How Martin Luther's 95 Theses began...
I chose this topic for my National History Day Project. It is about how Martin Luther's Nintey-Five Theses change how people saw religion and began the Protestant Reformation.Before Luther posted his theses he began questioning the Catholic practice of selling, "Indulgences," to absolve people from sin. He was a monk and a Bible Professor when Pope Leo X began launching a campaign to sell indulgences to raise funds for the continued constructing of the Basillica in Rome. It was for Saint Peter, and the Pope in his extravagance had wasted all the money in the Church's treasury. Luther, in an angry response to the indulgence sales, wrote the nintey-five theses and nailed them to the Church door in Wittenberg, Germany in 1517. Wittenberg was known as an emerging University Town and Luther was a professor there. Lots of educated people nailed arguments up for discussion to the Church door back then, so Luther did not know his would have such a huge impact.

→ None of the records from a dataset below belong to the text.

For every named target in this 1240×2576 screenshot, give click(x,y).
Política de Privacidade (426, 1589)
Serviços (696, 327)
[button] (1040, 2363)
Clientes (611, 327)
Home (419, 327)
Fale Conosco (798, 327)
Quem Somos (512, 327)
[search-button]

In the time that Luther posted the theses, the Church's doors served as the University bulletin board. Luther's argument was condemned as heresy because it was going against the beliefs of the Church. Later, Luther had a hearing with Charles V, the nineteen year old Emperor of Rome, at the Diet Worm, questioning his Theses posted on the Church doors. There had to be a unanimous vote to condemn him to be tried and executed by the Church, and there wasn't. On his way home Prince Fredrick the Wise kidnapped Luther and kept him in a Castle for about three years so the Church would not kill him anyway. While there, Martin Luther translated the Bible from Latin to German so common people could read it too.
And Never Ended...
The nintey-five theses caused The Protestant Reformation. Luther's writing was so popular that others began to question the authority of the Catholic Church. Protestantism began sprouting up all over Europe. The impact Luther had on ideas involving religious freedom never really ended. The liberty to worship as we choose still goes on to this day. Churches are what they are today because of how the debate over the theses began and these debates are not so much still going on, but it is just taken for granted that we can worship as we choose and no one stand between us as individuals and God. Churches still go by Martin Luther's words today.